I'm writing this during the second weekend of the Langley Art Studio tour and while it's relatively quiet for visitors it's been great to have so much time to create work and finish up some loose ends.I'm pretty content with this kind of work. This feels much different than my other work. In a previous post I had written about the serving job I had found near our new home and how it just wasn't bringing in the money I needed it to. This caused me a lot of distress because I don't love waiting tables. I've done it for the past twenty plus years because I've gotten good at it and it brings in the most amount of money for the least amount of time. For the past two months as I watched the bills grow and my income reach minimum wage levels, my body revolted and caused me to be in pain. I felt as though I had mild food poisoning for the whole two months. It was exhausting. I couldn't take it anymore and asked my previous employer if he would take me back. It will be quite a commute but at least I will see some cash.

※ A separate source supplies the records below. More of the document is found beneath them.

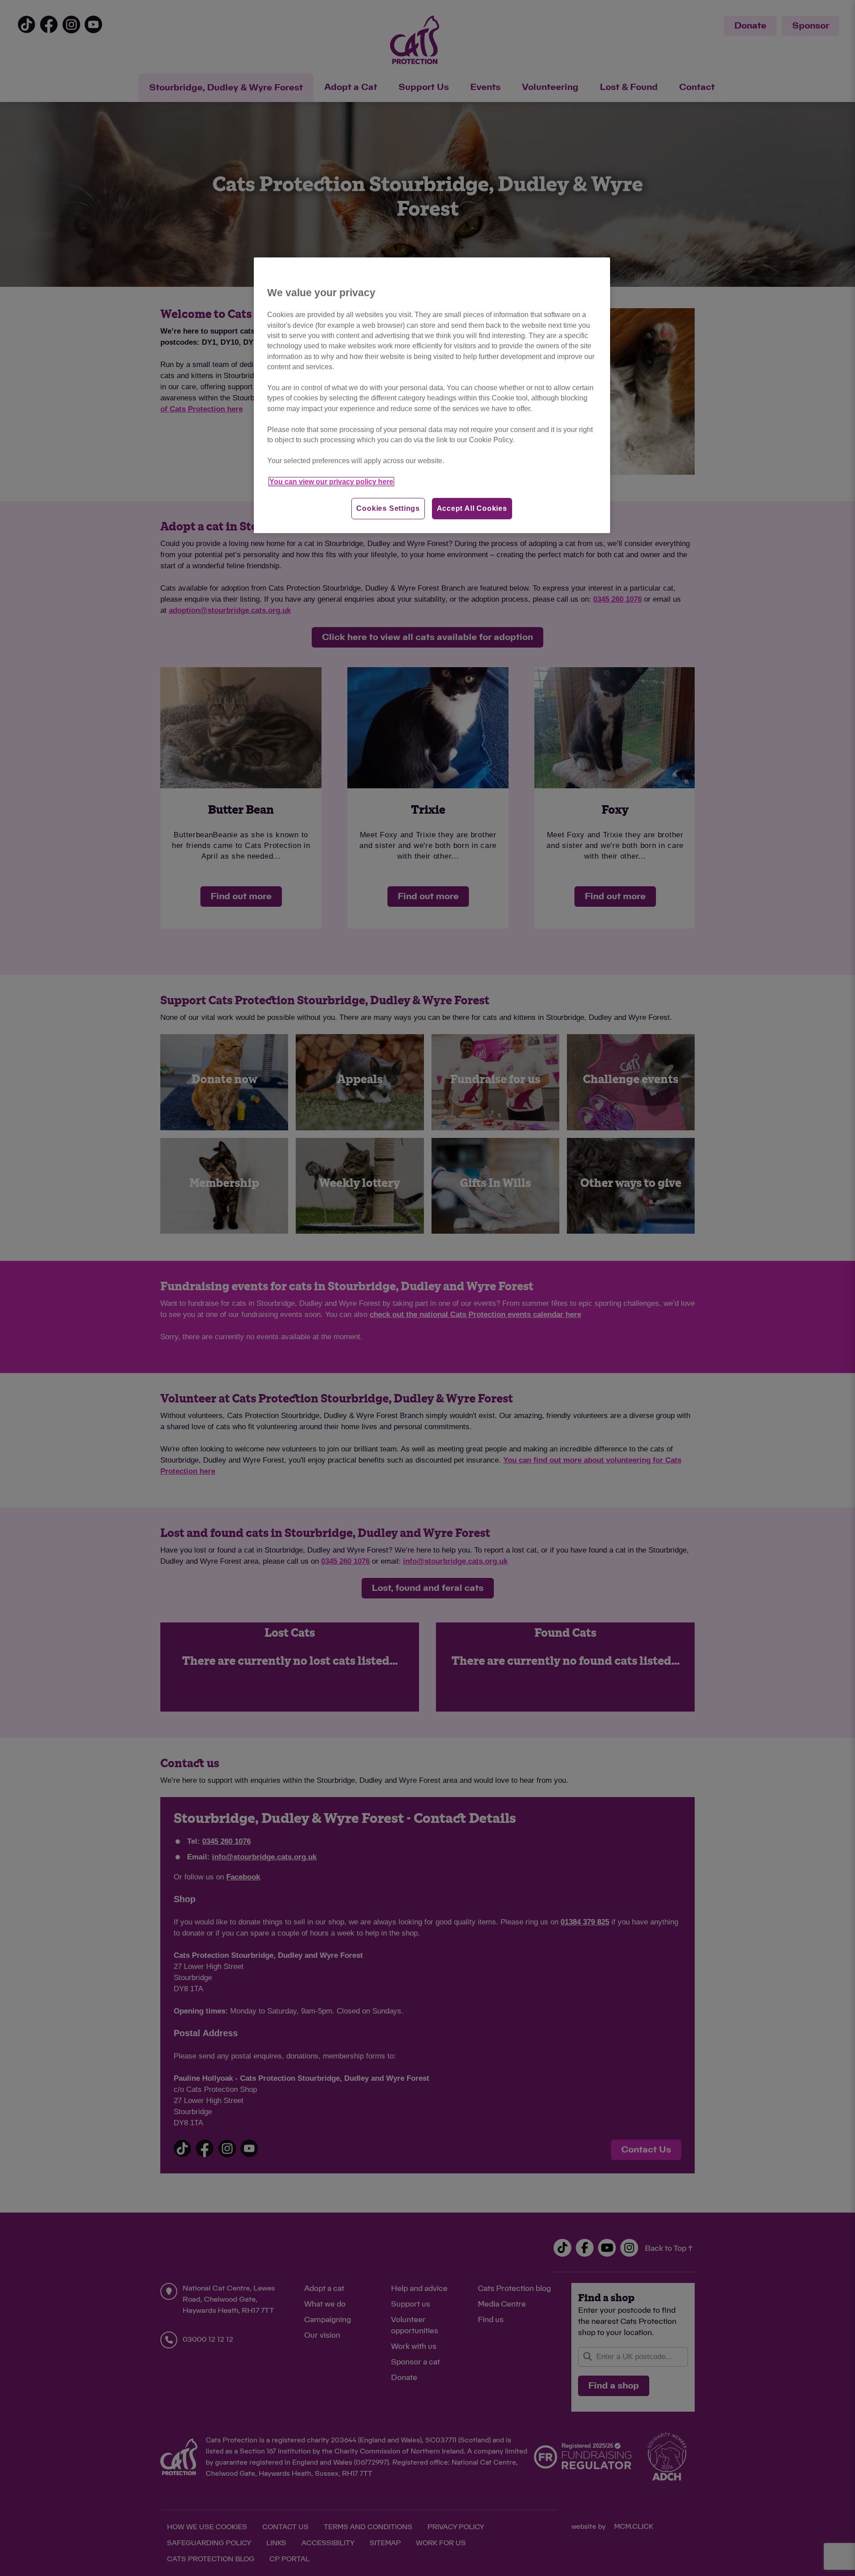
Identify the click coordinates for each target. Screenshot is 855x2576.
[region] (432, 395)
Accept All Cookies (472, 508)
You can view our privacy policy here (331, 481)
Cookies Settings (388, 508)
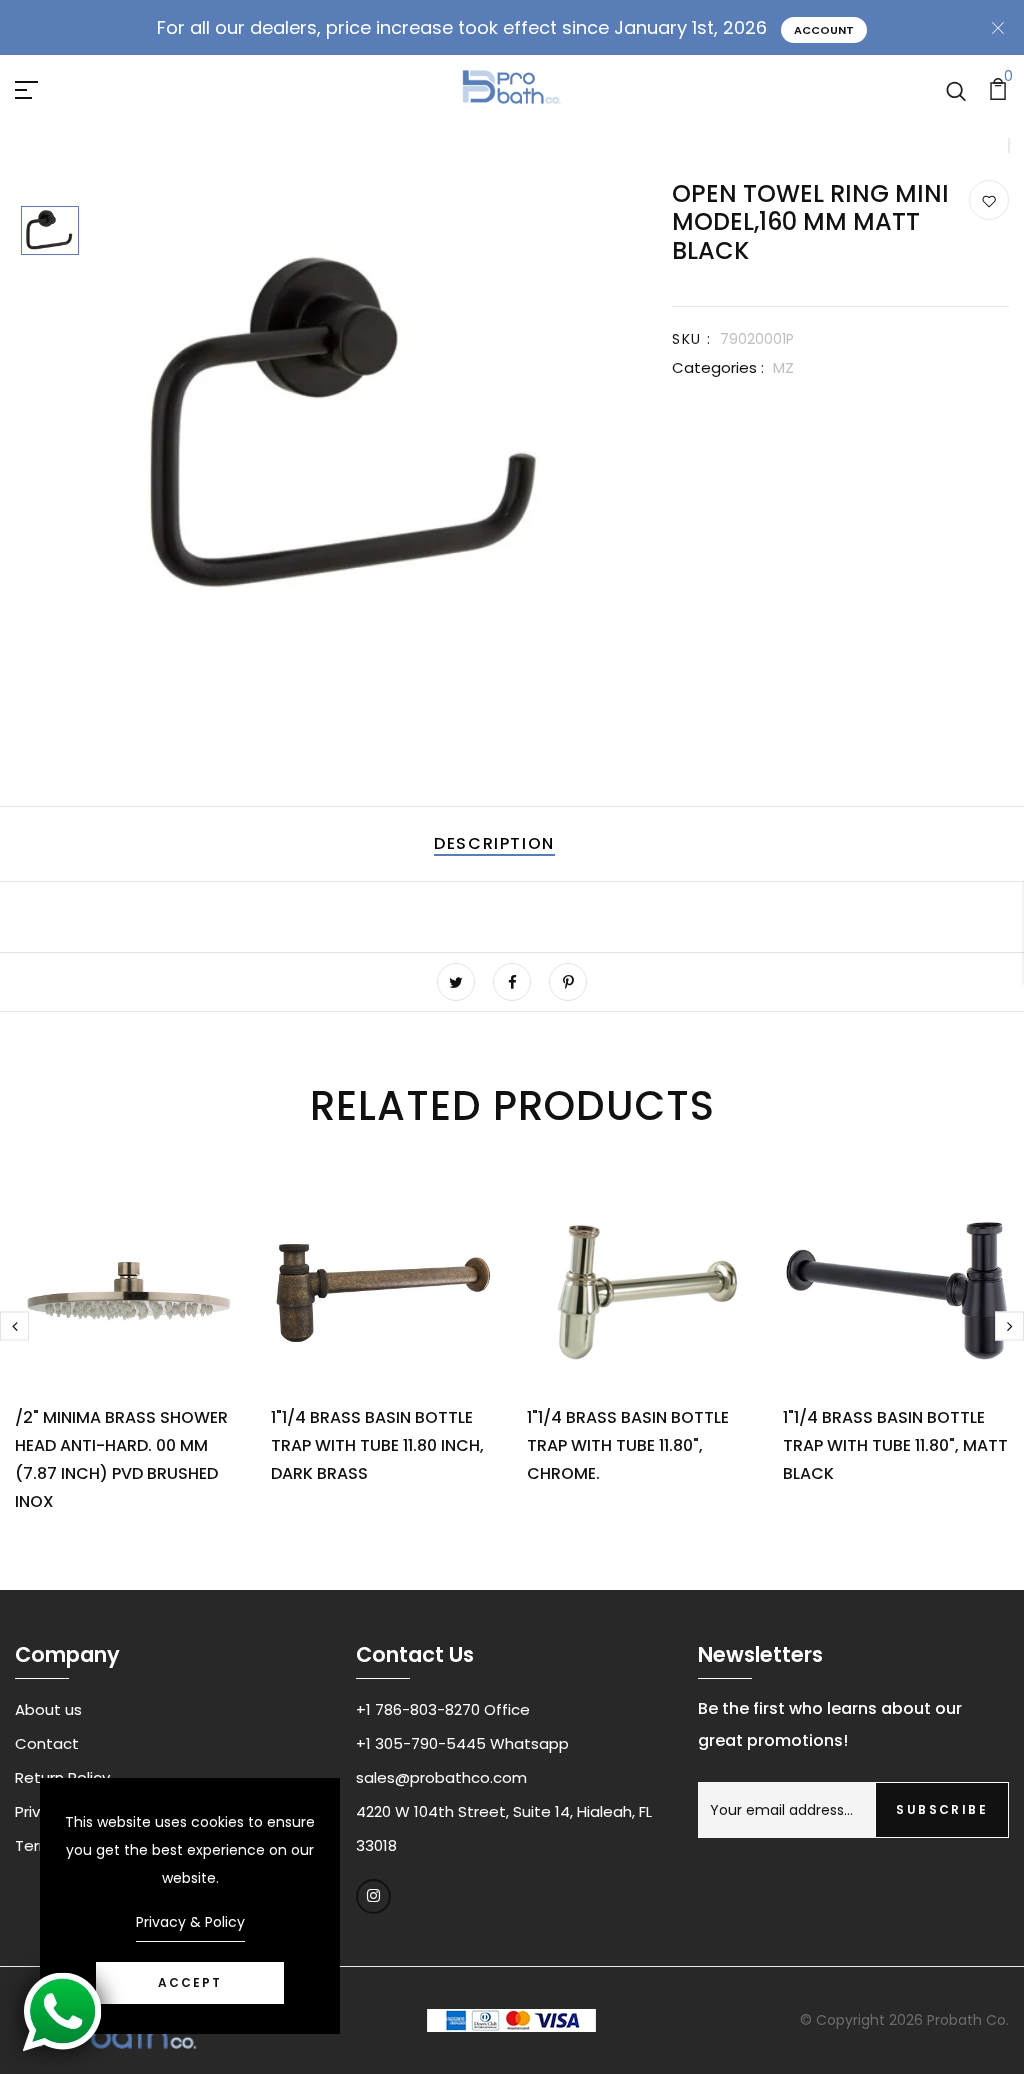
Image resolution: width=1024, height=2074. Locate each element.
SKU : (691, 339)
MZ (783, 367)
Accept (190, 1982)
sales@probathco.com (441, 1777)
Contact (47, 1743)
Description (494, 843)
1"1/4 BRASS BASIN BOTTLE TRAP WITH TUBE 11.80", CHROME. (628, 1445)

I mentally prepared myself for two more weeks of hell but found that as soon as I gave my notice my stomach started to become normal. I didn't have to endure the two weeks though because the restaurant cut me from the schedule. I'm probably better for it and if I needed any comfirmation that I made the right decision I came home with $1.46 in tips on my last shift.
They say that the things you focus on the most are the things that come to fruition and one of my biggest fears about moving to Langley was not finding a job that would pay enough. I'm going to take this as a reminder to focus on what really makes me happy and that I need to see myself making a living doing that.
What about you? Have you ever had your body yell at you and try and show you the direction you need to go?